--- SHORT EXERCISE ---
Could you pull out each of the rows below and repeat them word for word?

::: DATA ROWS :::

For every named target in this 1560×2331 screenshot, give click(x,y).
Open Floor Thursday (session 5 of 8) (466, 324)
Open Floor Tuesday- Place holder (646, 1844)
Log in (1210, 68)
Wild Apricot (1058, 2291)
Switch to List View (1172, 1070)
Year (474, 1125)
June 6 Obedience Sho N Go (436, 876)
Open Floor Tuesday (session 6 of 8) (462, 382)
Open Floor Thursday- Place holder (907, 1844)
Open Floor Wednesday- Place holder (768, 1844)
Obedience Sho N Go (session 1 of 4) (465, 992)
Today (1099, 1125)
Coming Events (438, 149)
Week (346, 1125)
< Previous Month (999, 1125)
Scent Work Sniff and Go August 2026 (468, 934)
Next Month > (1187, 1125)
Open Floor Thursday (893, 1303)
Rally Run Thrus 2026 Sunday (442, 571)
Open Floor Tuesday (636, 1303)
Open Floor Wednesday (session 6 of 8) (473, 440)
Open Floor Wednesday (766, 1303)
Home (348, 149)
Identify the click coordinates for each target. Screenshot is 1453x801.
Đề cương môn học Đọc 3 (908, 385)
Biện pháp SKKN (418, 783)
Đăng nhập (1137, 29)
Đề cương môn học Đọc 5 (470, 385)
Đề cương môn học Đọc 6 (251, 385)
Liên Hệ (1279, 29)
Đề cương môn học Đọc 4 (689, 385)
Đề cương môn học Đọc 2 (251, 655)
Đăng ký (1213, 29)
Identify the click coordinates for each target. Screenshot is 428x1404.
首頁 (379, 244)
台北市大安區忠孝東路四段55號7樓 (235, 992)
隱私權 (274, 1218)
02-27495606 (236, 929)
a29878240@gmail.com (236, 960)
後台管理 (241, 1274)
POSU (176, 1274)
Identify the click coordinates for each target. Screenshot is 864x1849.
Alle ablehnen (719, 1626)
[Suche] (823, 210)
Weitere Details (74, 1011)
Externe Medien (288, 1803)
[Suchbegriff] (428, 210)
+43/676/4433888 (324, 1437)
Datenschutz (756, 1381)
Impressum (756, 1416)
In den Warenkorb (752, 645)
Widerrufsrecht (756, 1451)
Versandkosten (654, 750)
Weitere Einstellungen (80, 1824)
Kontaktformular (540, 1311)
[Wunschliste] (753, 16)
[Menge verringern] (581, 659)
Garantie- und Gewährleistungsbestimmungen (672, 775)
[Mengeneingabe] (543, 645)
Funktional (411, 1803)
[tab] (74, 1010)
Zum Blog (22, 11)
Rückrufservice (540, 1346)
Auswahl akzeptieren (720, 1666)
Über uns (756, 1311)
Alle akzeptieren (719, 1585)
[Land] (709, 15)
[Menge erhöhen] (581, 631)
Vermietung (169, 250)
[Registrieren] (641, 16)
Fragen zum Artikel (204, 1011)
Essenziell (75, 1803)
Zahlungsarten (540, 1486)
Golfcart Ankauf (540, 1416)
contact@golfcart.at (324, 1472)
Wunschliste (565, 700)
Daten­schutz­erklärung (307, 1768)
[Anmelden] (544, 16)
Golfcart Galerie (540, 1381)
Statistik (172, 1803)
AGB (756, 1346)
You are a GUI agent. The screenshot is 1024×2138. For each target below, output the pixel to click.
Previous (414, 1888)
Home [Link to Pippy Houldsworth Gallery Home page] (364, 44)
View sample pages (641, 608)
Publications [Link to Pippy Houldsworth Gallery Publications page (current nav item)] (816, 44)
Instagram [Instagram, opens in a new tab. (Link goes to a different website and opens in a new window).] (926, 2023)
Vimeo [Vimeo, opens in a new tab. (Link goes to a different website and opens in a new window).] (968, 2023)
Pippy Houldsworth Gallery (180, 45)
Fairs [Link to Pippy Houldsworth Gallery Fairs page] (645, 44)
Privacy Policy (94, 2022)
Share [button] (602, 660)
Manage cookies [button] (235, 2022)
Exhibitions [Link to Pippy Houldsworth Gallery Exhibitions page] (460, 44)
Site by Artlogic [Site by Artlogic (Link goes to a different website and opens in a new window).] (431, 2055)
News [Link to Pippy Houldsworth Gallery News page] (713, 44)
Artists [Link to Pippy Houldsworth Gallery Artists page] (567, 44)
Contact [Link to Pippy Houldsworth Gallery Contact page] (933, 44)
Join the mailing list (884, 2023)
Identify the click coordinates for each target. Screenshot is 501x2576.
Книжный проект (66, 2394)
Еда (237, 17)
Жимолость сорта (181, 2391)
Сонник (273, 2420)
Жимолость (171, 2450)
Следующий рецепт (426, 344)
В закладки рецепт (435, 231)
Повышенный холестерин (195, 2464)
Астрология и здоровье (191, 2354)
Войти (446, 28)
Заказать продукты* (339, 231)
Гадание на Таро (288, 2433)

:::

--- THE COMPLETED TASK ---
For every named target in this 1560×2331 screenshot, give click(x,y).
Open Floor Thursday (session 5 of 8) (466, 324)
Open Floor Tuesday- Place holder (646, 1844)
Log in (1210, 68)
Wild Apricot (1058, 2291)
Switch to List View (1172, 1070)
Year (474, 1125)
June 6 Obedience Sho N Go (436, 876)
Open Floor Tuesday (session 6 of 8) (462, 382)
Open Floor Thursday- Place holder (907, 1844)
Open Floor Wednesday- Place holder (768, 1844)
Obedience Sho N Go (session 1 of 4) (465, 992)
Today (1099, 1125)
Coming Events (438, 149)
Week (346, 1125)
< Previous Month (999, 1125)
Scent Work Sniff and Go August 2026 (468, 934)
Next Month > (1187, 1125)
Open Floor Thursday (893, 1303)
Rally Run Thrus 2026 Sunday (442, 571)
Open Floor Tuesday (636, 1303)
Open Floor Wednesday (session 6 of 8) (473, 440)
Open Floor Wednesday (766, 1303)
Home (348, 149)
Identify the click coordinates for each target. Screenshot is 1453x801.
Đề cương môn học Đọc 3 (908, 385)
Biện pháp SKKN (418, 783)
Đăng nhập (1137, 29)
Đề cương môn học Đọc 5 (470, 385)
Đề cương môn học Đọc 6 (251, 385)
Liên Hệ (1279, 29)
Đề cương môn học Đọc 4 (689, 385)
Đề cương môn học Đọc 2 (251, 655)
Đăng ký (1213, 29)
Identify the click coordinates for each target. Screenshot is 428x1404.
首頁 (379, 244)
台北市大安區忠孝東路四段55號7樓 (235, 992)
隱私權 (274, 1218)
02-27495606 (236, 929)
a29878240@gmail.com (236, 960)
後台管理 (241, 1274)
POSU (176, 1274)
Identify the click coordinates for each target. Screenshot is 864x1849.
Alle ablehnen (719, 1626)
[Suche] (823, 210)
Weitere Details (74, 1011)
Externe Medien (288, 1803)
[Suchbegriff] (428, 210)
+43/676/4433888 (324, 1437)
Datenschutz (756, 1381)
Impressum (756, 1416)
In den Warenkorb (752, 645)
Widerrufsrecht (756, 1451)
Versandkosten (654, 750)
Weitere Einstellungen (80, 1824)
Kontaktformular (540, 1311)
[Wunschliste] (753, 16)
[Menge verringern] (581, 659)
Garantie- und Gewährleistungsbestimmungen (672, 775)
[Mengeneingabe] (543, 645)
Funktional (411, 1803)
[tab] (74, 1010)
Zum Blog (22, 11)
Rückrufservice (540, 1346)
Auswahl akzeptieren (720, 1666)
Über uns (756, 1311)
Alle akzeptieren (719, 1585)
[Land] (709, 15)
[Menge erhöhen] (581, 631)
Vermietung (169, 250)
[Registrieren] (641, 16)
Fragen zum Artikel (204, 1011)
Essenziell (75, 1803)
Zahlungsarten (540, 1486)
Golfcart Ankauf (540, 1416)
contact@golfcart.at (324, 1472)
Wunschliste (565, 700)
Daten­schutz­erklärung (307, 1768)
[Anmelden] (544, 16)
Golfcart Galerie (540, 1381)
Statistik (172, 1803)
AGB (756, 1346)
You are a GUI agent. The screenshot is 1024×2138. For each target below, output the pixel to click.
Previous (414, 1888)
Home [Link to Pippy Houldsworth Gallery Home page] (364, 44)
View sample pages (641, 608)
Publications [Link to Pippy Houldsworth Gallery Publications page (current nav item)] (816, 44)
Instagram [Instagram, opens in a new tab. (Link goes to a different website and opens in a new window).] (926, 2023)
Vimeo [Vimeo, opens in a new tab. (Link goes to a different website and opens in a new window).] (968, 2023)
Pippy Houldsworth Gallery (180, 45)
Fairs [Link to Pippy Houldsworth Gallery Fairs page] (645, 44)
Privacy Policy (94, 2022)
Share [button] (602, 660)
Manage cookies [button] (235, 2022)
Exhibitions [Link to Pippy Houldsworth Gallery Exhibitions page] (460, 44)
Site by Artlogic [Site by Artlogic (Link goes to a different website and opens in a new window).] (431, 2055)
News [Link to Pippy Houldsworth Gallery News page] (713, 44)
Artists [Link to Pippy Houldsworth Gallery Artists page] (567, 44)
Contact [Link to Pippy Houldsworth Gallery Contact page] (933, 44)
Join the mailing list (884, 2023)
Identify the click coordinates for each target. Screenshot is 501x2576.
Книжный проект (66, 2394)
Еда (237, 17)
Жимолость сорта (181, 2391)
Сонник (273, 2420)
Жимолость (171, 2450)
Следующий рецепт (426, 344)
В закладки рецепт (435, 231)
Повышенный холестерин (195, 2464)
Астрология и здоровье (191, 2354)
Войти (446, 28)
Заказать продукты* (339, 231)
Гадание на Таро (288, 2433)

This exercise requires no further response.